提示された文章:
どんな夫婦でも、いつかは別れがあり、必ず1人残されます。そのとき、残された遺族の生活を支えるのが遺族年金。一見、その金額が十分であっても「いまの生活を続けていられない」という事態に陥ることがあります。みていきましょう。
年金夫婦で「月23万円」だったが…65歳夫が急死で<遺族年金>足しても「年金激減」、さらに高齢妻が直面する想定外「これからどう生きていけば」

夫を亡くした高齢妻が直面する「家無しリスク」

――遺族年金があるから大丈夫

 

と、誰もがいえるかといえば、そういうわけにはいかないようです。先ほどのモデル夫婦。貯蓄はなく、賃貸派だったとしましょう。そこで夫が亡くなった場合、何が起きるでしょうか。

 

――やだ、マンションの家賃、これからどうしよう

 

東京在住、夫婦二人で住んでいたマンション。月20万円の年金収入があったときは家賃を払うことができたかもしれません。しかし夫が亡くなった後はどうでしょう。年金収入は7万円減少し、この状態で2人暮らしのマンションに住み続けられるでしょうか。

 

総務省統計局『小売物価統計調査(2024年1月)』によると、東京の民間借家の1ヵ月の家賃は4,492円(1畳あたり)。2人用40平米のマンションの家賃は11.7万円。遺族年金と自身の国民年金、合わせて13万年の妻に払うことは当然できないでしょう。

 

――1人用のマンションにでも引っ越さないと

 

1人用20平米ほどのマンションであれば、5.8万円。月13万円の年金収入でもやっていけそうです。夫を亡くしたのを機に、住まいのサイズダウン……賢明な判断です。しかし、ここで立ちはだかる大問題。

 

――すみません、高齢者の方には貸せないんですよ。

取り組む作業:
- a) 遺族年金についての文章のうち、「東京在住、夫婦二人で住んでい」から始まり「です。しかし、ここで立ちはだかる大問題。」で終わる部分をそのまま書き出してください。
- b) 遺族年金についての文章をもとに、次の問いに答えてください。
(i) モデル夫婦の貯蓄は、どう想定されていますか。
(ii) 東京の民間借家の1ヵ月の家賃は、1畳あたりいくらとされていますか。
(iii) 1人用20平米ほどのマンションの家賃は、いくらとされていますか。
- c) 遺族年金についての文章を、最後の一文の後から書き継いでください。

抜粋データ:

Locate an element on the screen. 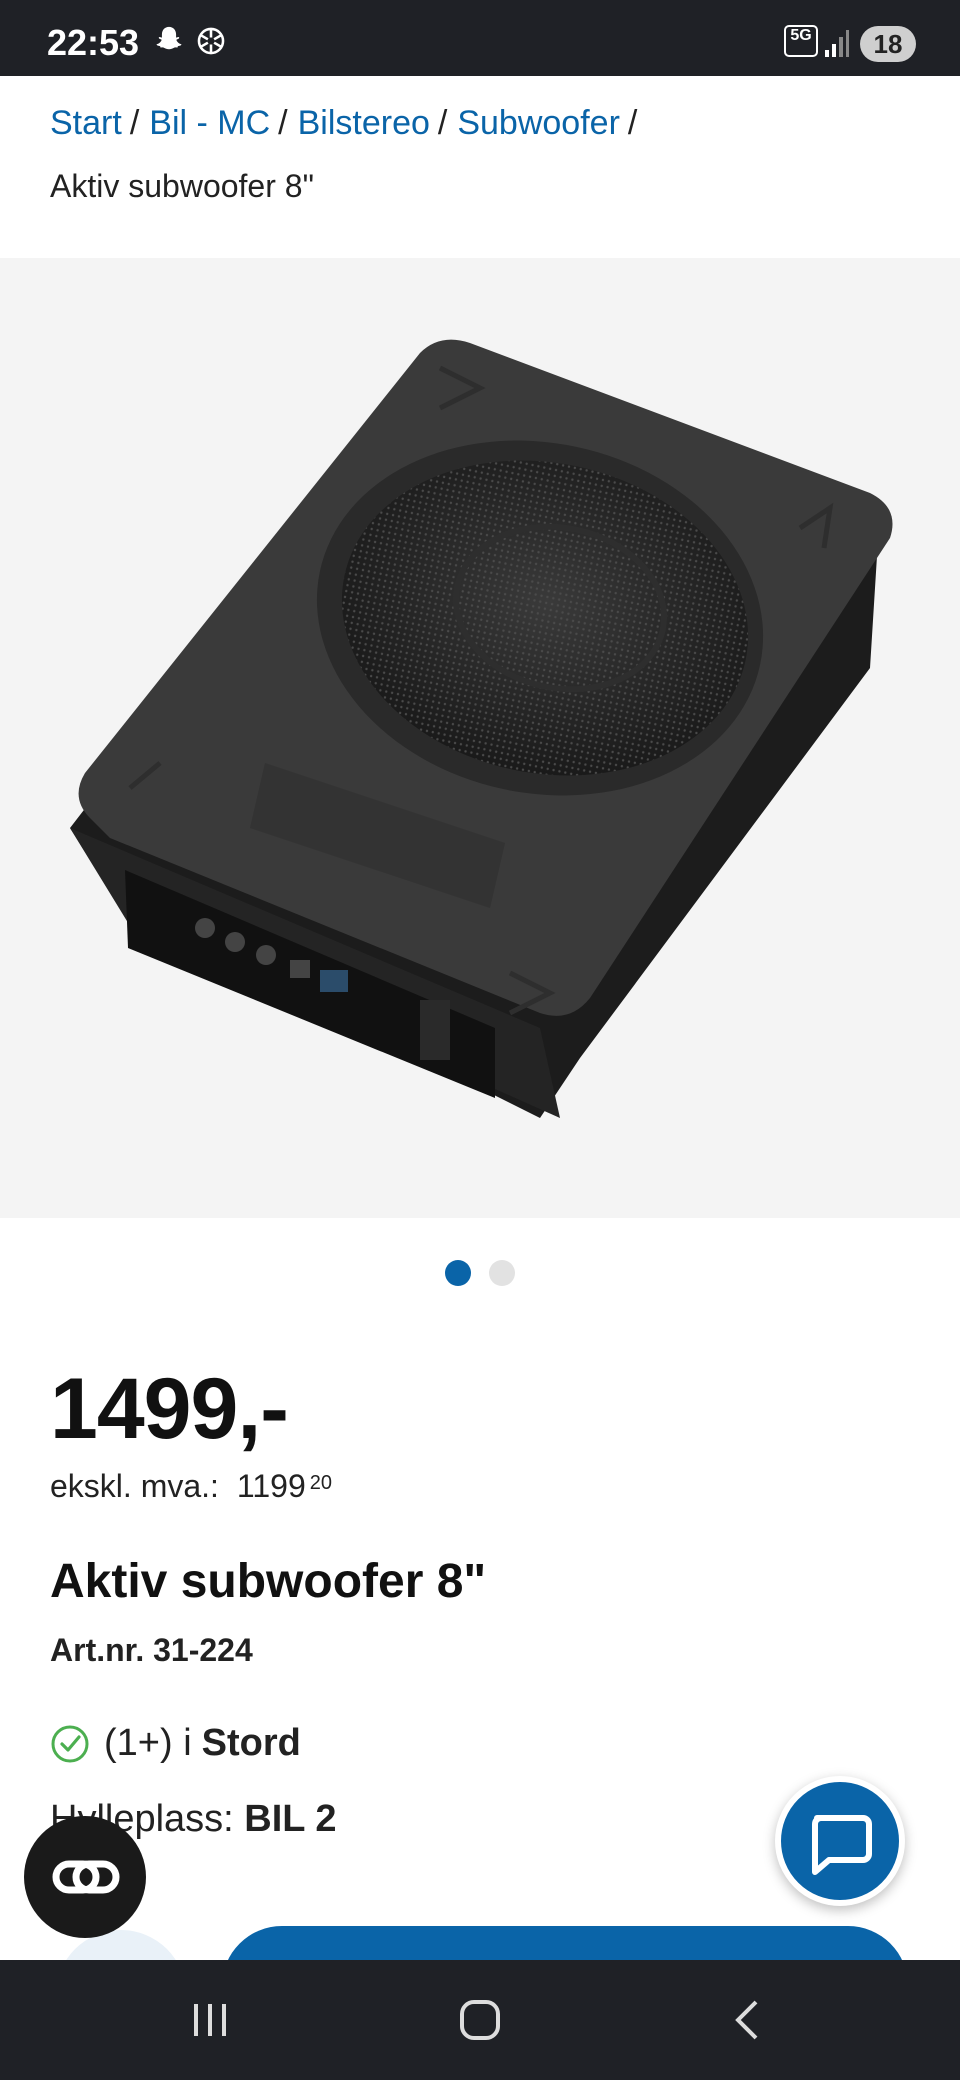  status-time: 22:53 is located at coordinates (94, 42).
...
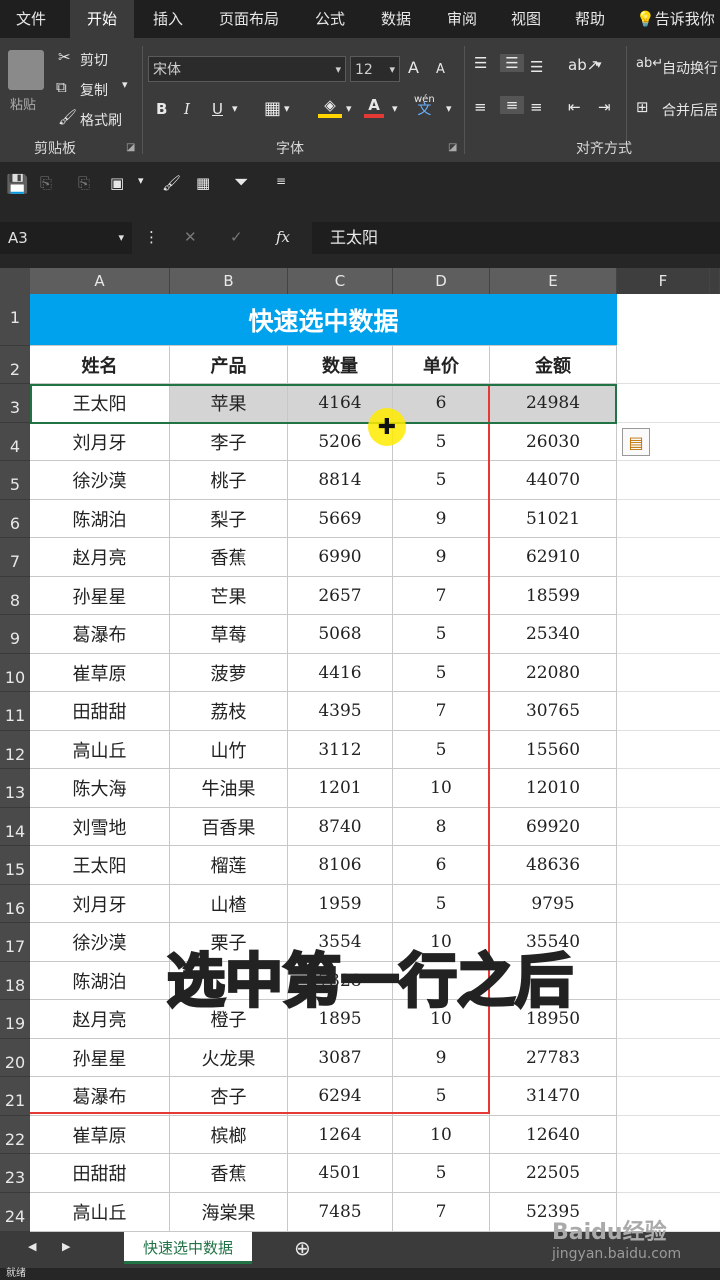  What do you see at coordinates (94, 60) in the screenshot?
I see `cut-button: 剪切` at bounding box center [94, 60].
==
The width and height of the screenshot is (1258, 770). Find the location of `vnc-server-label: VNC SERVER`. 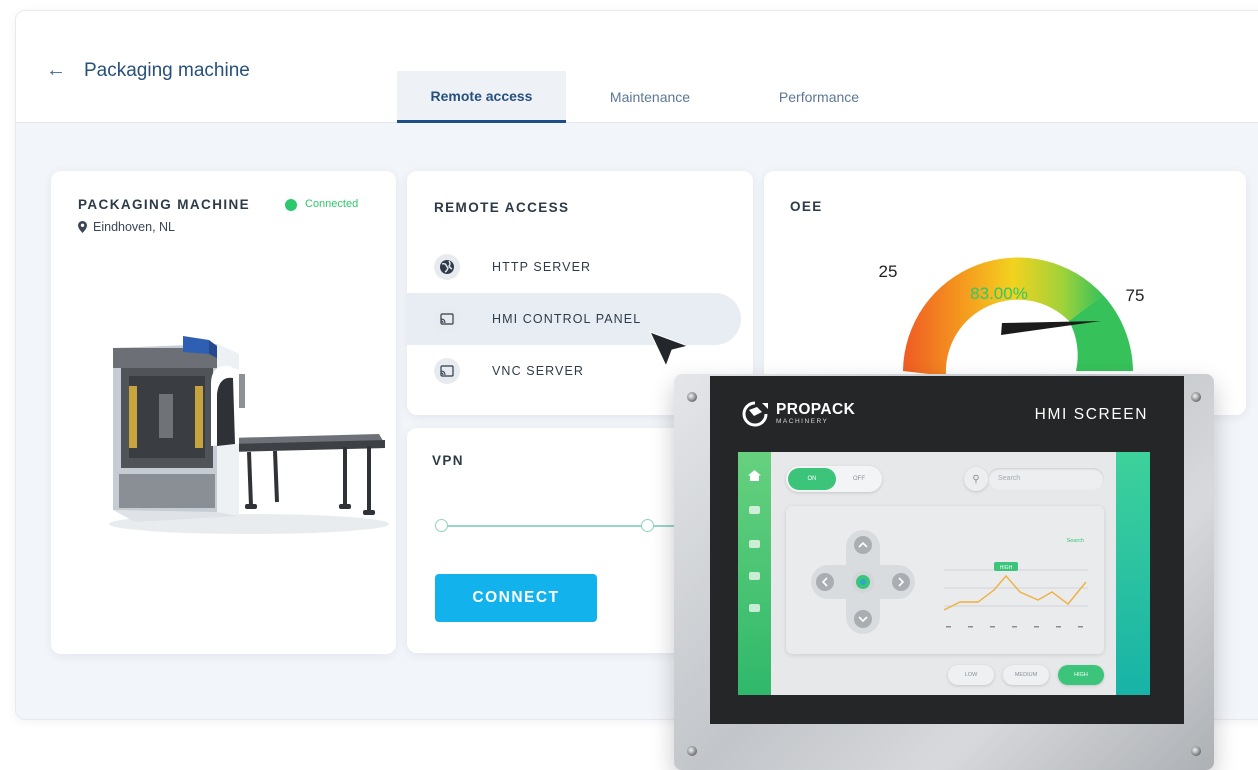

各項目の解答:
- a)
東京在住、夫婦二人で住んでいたマンション。月20万円の年金収入があったときは家賃を払うことができたかもしれません。しかし夫が亡くなった後はどうでしょう。年金収入は7万円減少し、この状態で2人暮らしのマンションに住み続けられるでしょうか。

 

総務省統計局『小売物価統計調査(2024年1月)』によると、東京の民間借家の1ヵ月の家賃は4,492円(1畳あたり)。2人用40平米のマンションの家賃は11.7万円。遺族年金と自身の国民年金、合わせて13万年の妻に払うことは当然できないでしょう。

 

――1人用のマンションにでも引っ越さないと

 

1人用20平米ほどのマンションであれば、5.8万円。月13万円の年金収入でもやっていけそうです。夫を亡くしたのを機に、住まいのサイズダウン……賢明な判断です。しかし、ここで立ちはだかる大問題。

- b)
(i) 貯蓄はない
(ii) 4,492円
(iii) 5.8万円

- c)
株式会社R65が行った『65歳以上が賃貸住宅を借りにくい問題に関する実態調査』によると、「年齢を理由に不動産会社に入居を断られた経験はありますか?」の問いに対して、26.8%が「ある」と回答。断られた回数は「1回」が最多ですが、「5回以上」も11.9%。

 

――でも私、お金はあるの。いくら払えばいいの?

 

そんなことを言っても効果はありません。断られた人を年収別にみていくと「年収200万円未満」では27.7%に対し、「年収200万円以上」でも26.4%と同等。収入が高かろうが低かろうが「高齢者は家が借りづらい」というのが現実です。賃貸派の場合、将来「家無しリスク」に直面する可能性を考えておく必要があります

 

長年付き添った夫婦の生活はいつか終わりを迎え、必ず1人で生きていく日がやってきます。そのとき、どのようなリスクに直面するかは、ライフスタイルなどによって異なります。自身にどのようなリスクが内包されているのか知ったうえで、しっかりとプラニングしておく必要があります。

 

[資料]

厚生労働省『令和6年度の年金額改定についてお知らせします』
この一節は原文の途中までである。